%%

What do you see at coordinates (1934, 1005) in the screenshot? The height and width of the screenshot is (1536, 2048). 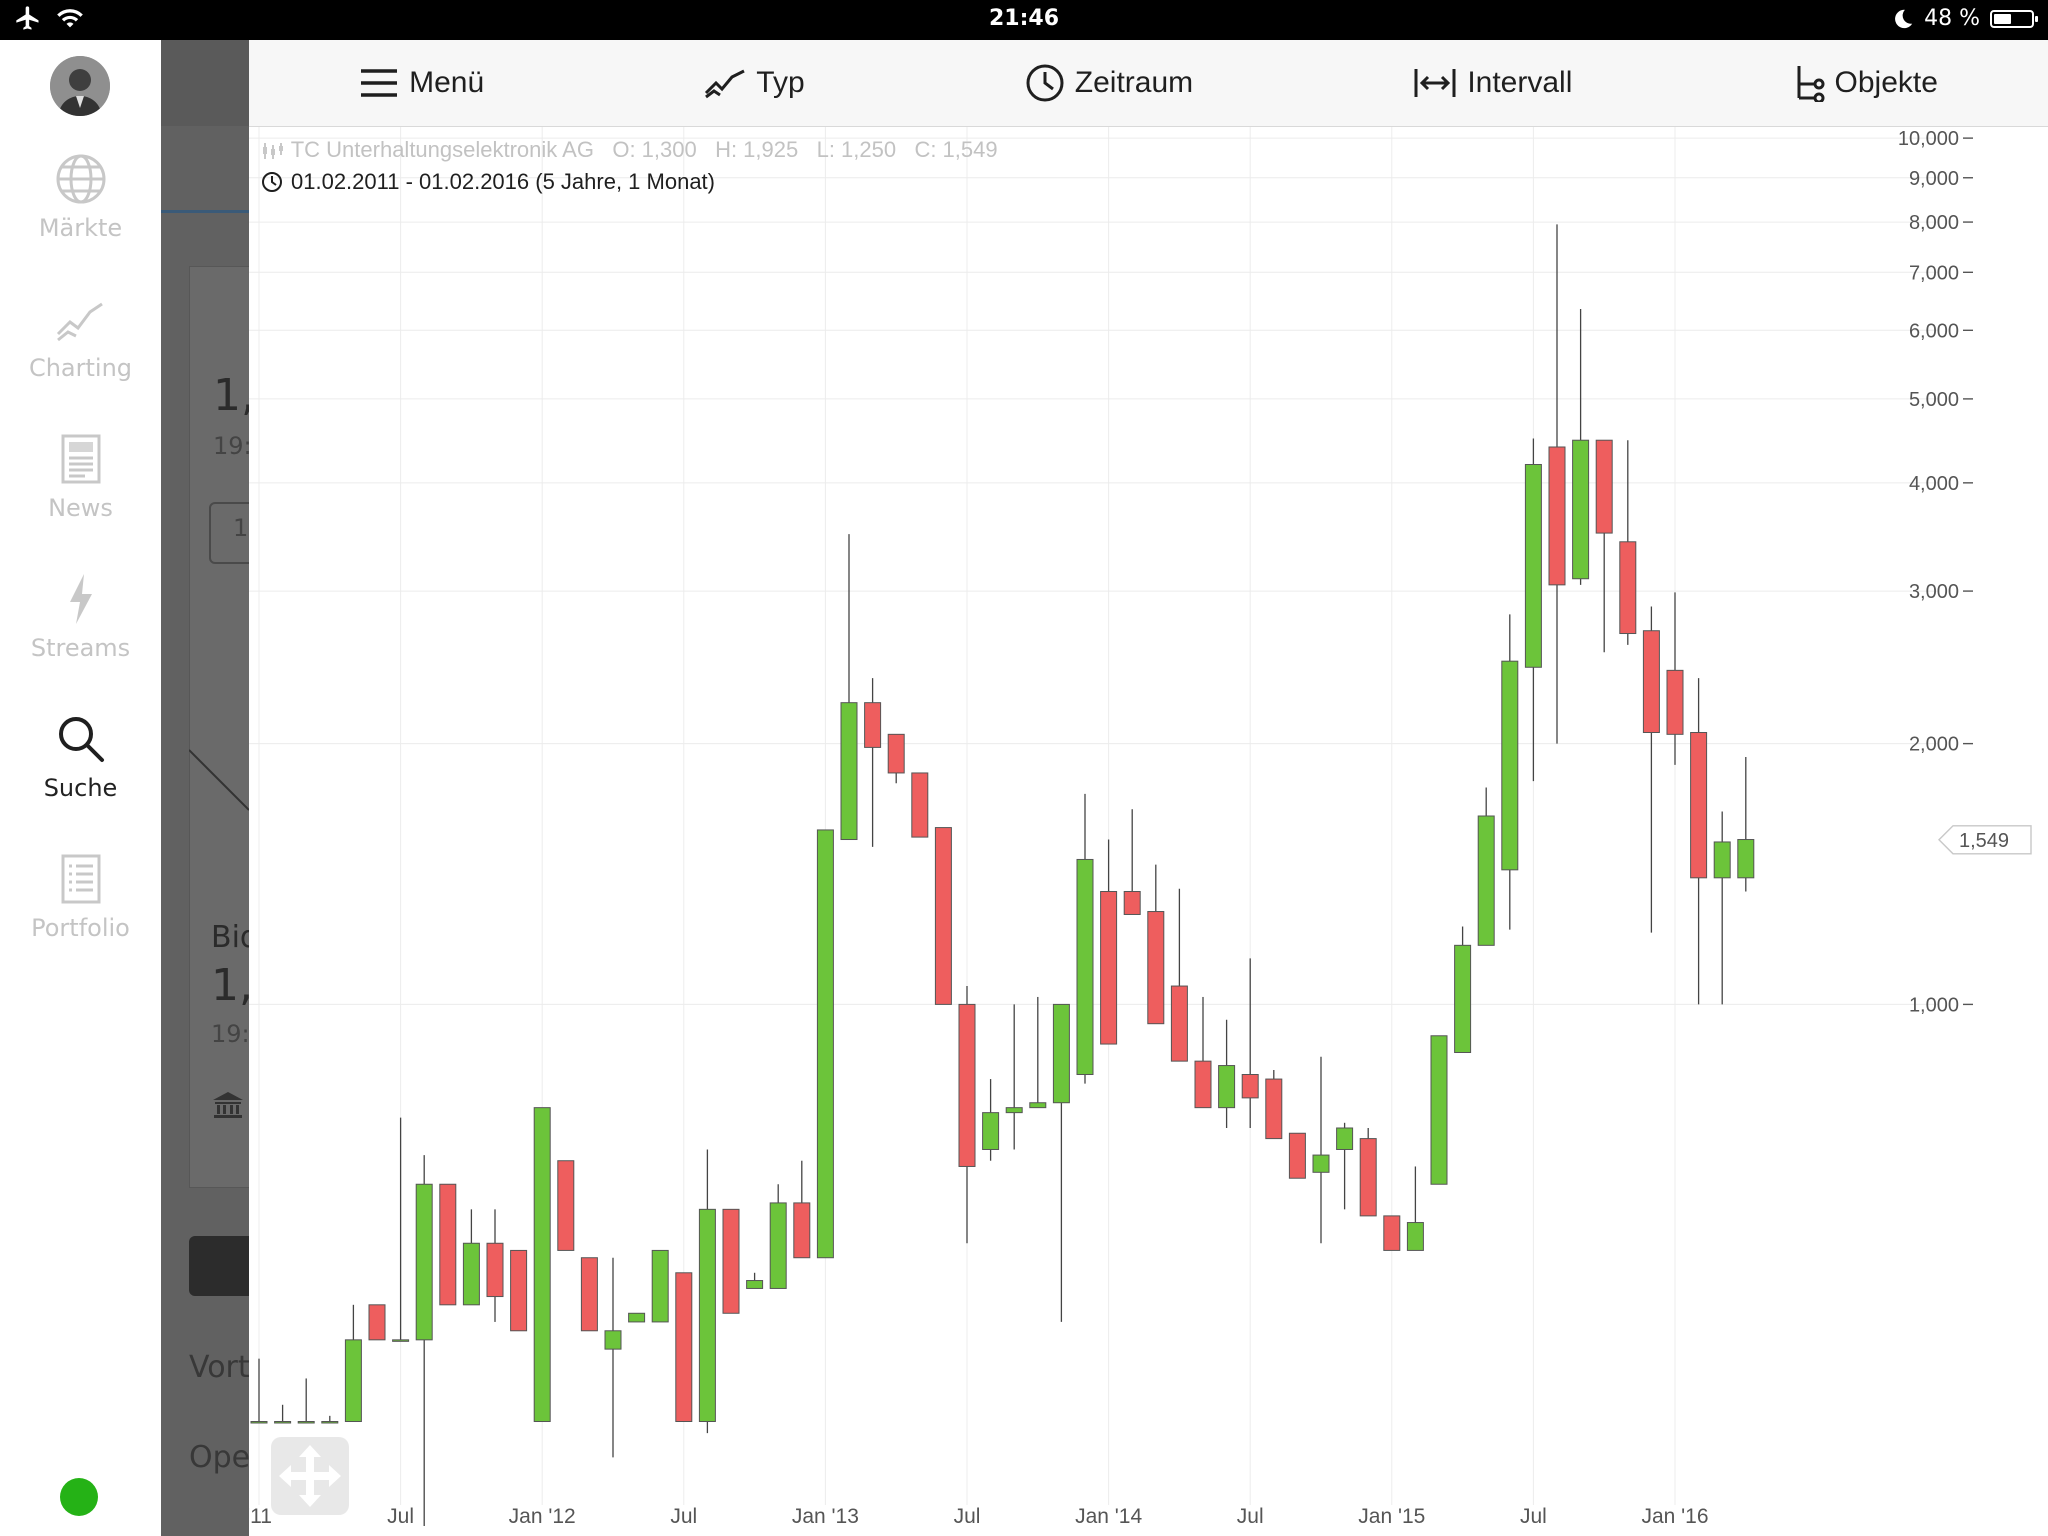 I see `y-tick-label: 1,000` at bounding box center [1934, 1005].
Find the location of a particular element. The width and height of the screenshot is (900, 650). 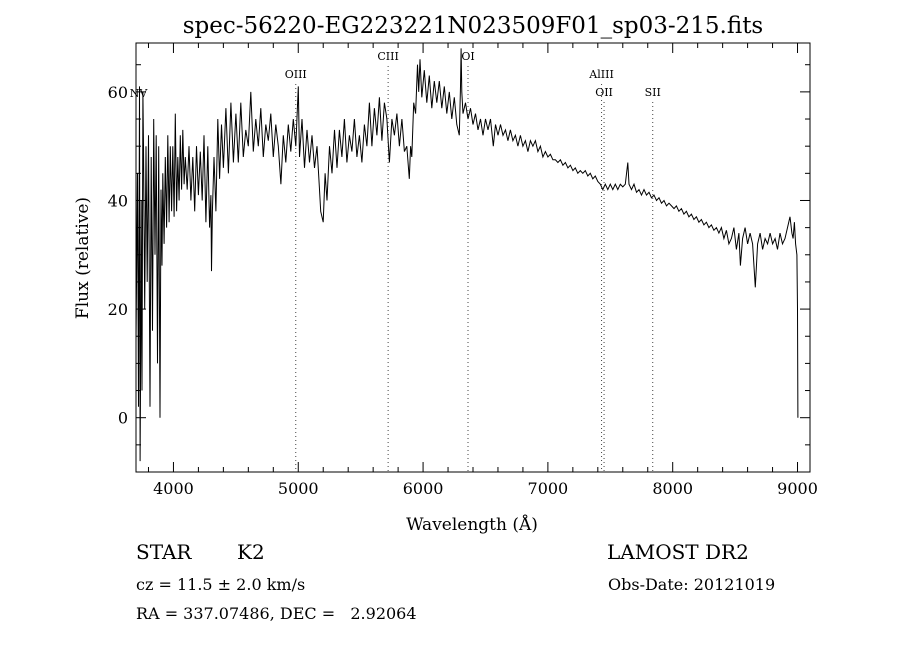

marker-label-oii: OII is located at coordinates (604, 92).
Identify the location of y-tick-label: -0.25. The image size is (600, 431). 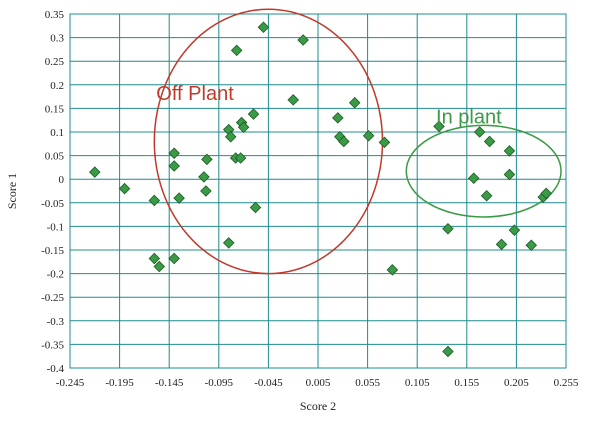
(52, 298).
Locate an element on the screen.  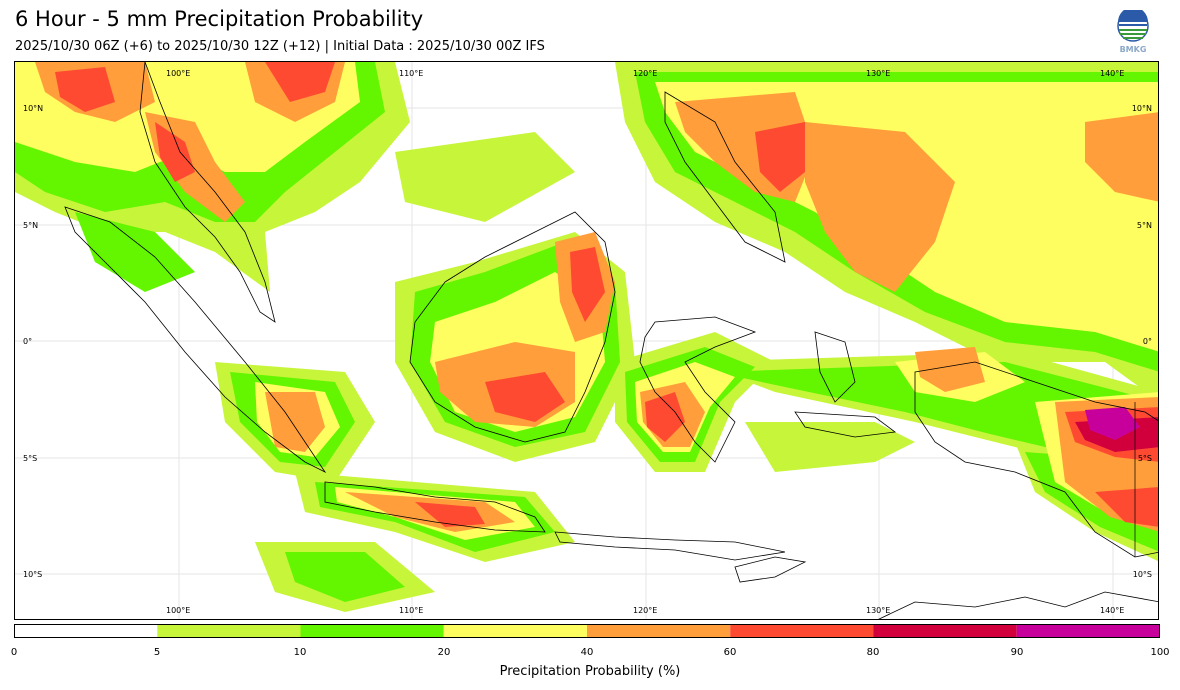
lon-label-110-top: 110°E is located at coordinates (411, 74).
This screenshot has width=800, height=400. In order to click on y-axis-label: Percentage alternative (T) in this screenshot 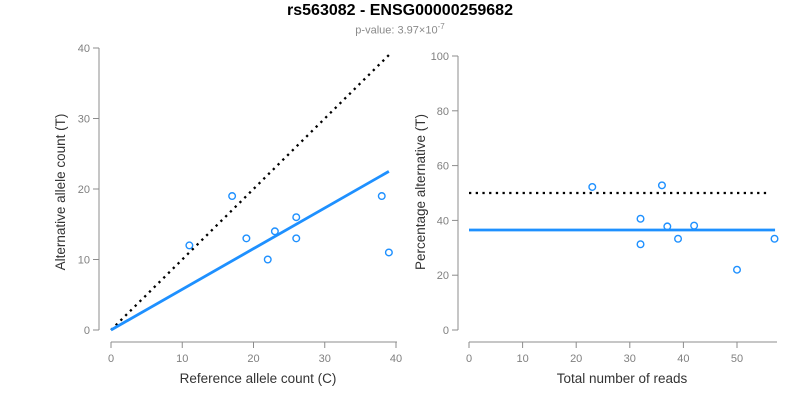, I will do `click(420, 192)`.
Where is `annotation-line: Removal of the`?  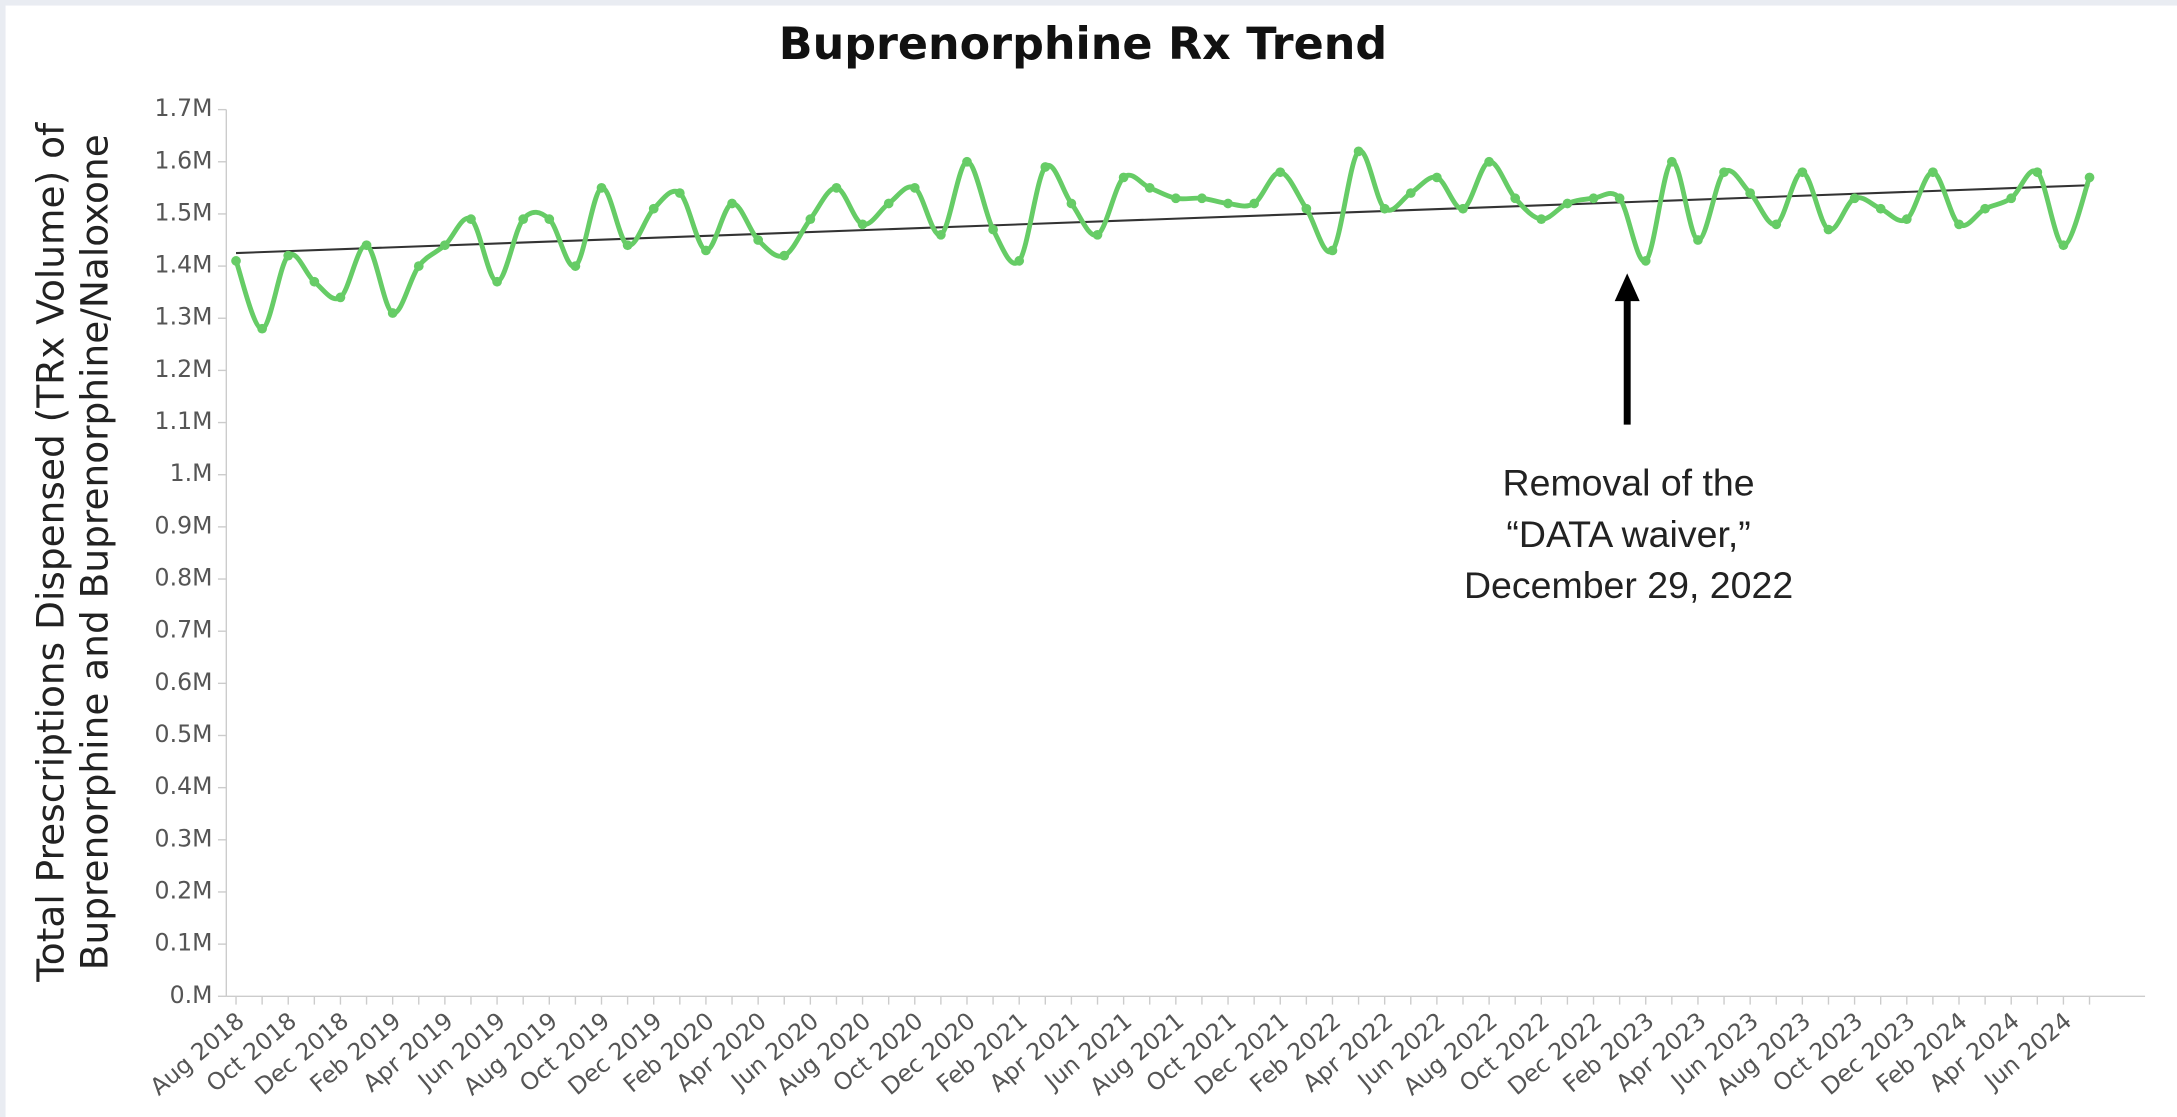 annotation-line: Removal of the is located at coordinates (1629, 483).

%%

Reproduce the entries word for word, starting at the line that contains "Identify the location" and ending at the line that contains "lon-label-110-top: 110°E is", with both of those lines included. Omit the pictures.

Identify the location of y-tick-label: -0.25. The image size is (600, 431). 
(52, 298).
Locate an element on the screen.  
lon-label-110-top: 110°E is located at coordinates (411, 74).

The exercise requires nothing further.